Tale settore si caratterizza per una complessa e stratificata normativa, in base alla quale gli agricoltori hanno la possibilità di stipulare delle polizze assicurative c.d. agevolate al fine di coprire i danni causati da avversità ambientali che distruggano più del 30% della produzione media annua dell’agricoltore. In sostanza, la normativa prevede che lo Stato conceda contributi (i.e. rimborsi) sui premi assicurativi agli imprenditori agricoli al fine di supportarli nel caso di perdite di una certa consistenza (30%) dovute ad avverse condizioni ambientali. Per i rischi di perdite inferiori al 30%, l’agricoltore può stipulare delle polizze integrative non assististe dal contributo pubblico. In tale contesto, la maggior parte delle assicurazioni agevolate viene stipulata sotto forma di assicurazione collettiva e la maggior parte dei rimborsi viene richiesta mediante gli organismi di difesa (ad es. CODIPRA). Il contratto viene quindi stipulato fra compagnia assicurativa e consorzi di difesa, mentre beneficiari sono i singoli agricoltori.
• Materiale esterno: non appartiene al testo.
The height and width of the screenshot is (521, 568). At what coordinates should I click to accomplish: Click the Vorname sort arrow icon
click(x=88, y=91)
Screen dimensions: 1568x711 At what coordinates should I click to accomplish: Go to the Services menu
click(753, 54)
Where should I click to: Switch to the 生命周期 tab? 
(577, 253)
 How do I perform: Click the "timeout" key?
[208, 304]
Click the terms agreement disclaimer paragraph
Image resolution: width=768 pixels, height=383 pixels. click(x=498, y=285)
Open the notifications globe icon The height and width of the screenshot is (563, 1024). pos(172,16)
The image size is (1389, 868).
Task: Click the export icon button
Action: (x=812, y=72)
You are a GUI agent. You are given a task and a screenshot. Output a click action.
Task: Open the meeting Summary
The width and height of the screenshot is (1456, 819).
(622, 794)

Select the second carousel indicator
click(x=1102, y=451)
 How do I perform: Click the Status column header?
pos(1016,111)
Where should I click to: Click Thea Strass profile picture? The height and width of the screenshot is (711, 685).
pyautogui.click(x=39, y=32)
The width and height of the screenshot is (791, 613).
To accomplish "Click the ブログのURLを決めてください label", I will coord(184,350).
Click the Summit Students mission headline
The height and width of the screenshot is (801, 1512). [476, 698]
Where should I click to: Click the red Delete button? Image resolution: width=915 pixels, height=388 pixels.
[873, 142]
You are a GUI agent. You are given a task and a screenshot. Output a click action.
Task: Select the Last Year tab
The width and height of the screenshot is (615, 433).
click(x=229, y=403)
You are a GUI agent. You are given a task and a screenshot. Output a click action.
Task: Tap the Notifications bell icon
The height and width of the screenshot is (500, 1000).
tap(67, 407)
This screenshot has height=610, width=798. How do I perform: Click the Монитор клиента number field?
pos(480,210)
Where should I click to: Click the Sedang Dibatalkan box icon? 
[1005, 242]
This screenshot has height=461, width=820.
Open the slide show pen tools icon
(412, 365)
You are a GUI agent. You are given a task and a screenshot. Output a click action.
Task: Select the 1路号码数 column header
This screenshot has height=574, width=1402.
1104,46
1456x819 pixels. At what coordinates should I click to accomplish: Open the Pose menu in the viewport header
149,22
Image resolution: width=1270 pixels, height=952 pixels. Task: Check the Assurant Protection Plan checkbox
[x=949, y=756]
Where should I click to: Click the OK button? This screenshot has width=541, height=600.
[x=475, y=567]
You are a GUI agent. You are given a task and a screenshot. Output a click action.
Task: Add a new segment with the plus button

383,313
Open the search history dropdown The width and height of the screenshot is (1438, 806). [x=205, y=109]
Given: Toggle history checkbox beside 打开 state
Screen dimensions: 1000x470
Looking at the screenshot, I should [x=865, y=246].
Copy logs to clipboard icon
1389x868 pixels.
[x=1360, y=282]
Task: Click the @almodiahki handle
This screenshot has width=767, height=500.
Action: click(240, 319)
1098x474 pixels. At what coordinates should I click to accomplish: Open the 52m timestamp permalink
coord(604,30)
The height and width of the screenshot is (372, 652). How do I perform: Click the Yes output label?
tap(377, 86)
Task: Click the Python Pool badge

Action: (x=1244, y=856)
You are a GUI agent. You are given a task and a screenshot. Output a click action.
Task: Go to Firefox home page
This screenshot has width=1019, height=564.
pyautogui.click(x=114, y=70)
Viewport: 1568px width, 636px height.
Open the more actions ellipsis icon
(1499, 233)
Nel provvedimento di avvio l’AGCM rileva che CODIPRA, quale consorzio di difesa che raggruppa in forma associativa gli agricoltori, svolge la propria attività quale “…unico organismo operante sul territorio e capace di superare le difficoltà tecnico-normative che rendono pressoché impossibile agli agricoltori procedere autonomamente alla riscossione dei contributi sulle assicurazioni agricole agevolate…”.

Sulla base delle segnalazioni ricevute da parte delle società Amil Broker di Assicurazioni S.r.l. e Coop Di Italia (COOP DI), CODIPRA, che per quanto detto risulta essere il soggetto monopolista storico nell’intermediazione dei contributi alle polizze assicurative agevolate contro i rischi ambientali per le colture agricole nel territorio della provincia di Trento, avrebbe posto in essere condotte escludenti le quali sarebbero consistite:

i) nel porre in essere un’attività di dissuasione a quotare i rischi veicolati dal concorrente COOP DI nei confronti delle compagnie assicurative che, in una prima fase, si erano dimostrate disponibili ad assicurare gli agricoltori aderenti a tale organismo di difesa, così impedendo l’accesso al concorrente e quindi potenzialmente pregiudicando l’esistenza di una concorrenza effettiva sul mercato;

ii) nel limitare, anche attraverso vincoli di natura contrattuale, la possibilità per i propri associati di accedere a polizze integrative per la parte di rischio sotto soglia;

iii) nell’applicare uno sconto sui contributi associativi agli agricoltori che utilizzano, come broker assicurativo, la società AGRIDUEMILA, interamente controllata dalla stessa CODIPRA, con ciò cercando di trasferire il proprio potere di mercato sul mercato dell’intermediazione dei contributi, nel diverso ma attiguo mercato dell’intermediazione assicurativa.

Sempre secondo il provvedimento di avvio, tutte le condotte sopra descritte si sarebbero inserite in un contesto in cui, peraltro, CODIPRA ha definito un prezzo unico per tipologia di rischio, differenziato per Comune e coltura, indipendentemente dalla compagnia assicuratrice che effettivamente copre il rischio nei confronti dei singoli agricoltori. Ciò di fatto non avrebbe consentito una concorrenza tra i premi offerti dalle diverse compagnie assicurative.

Il termine di conclusione dell’istruttoria è il 31 dicembre 2017.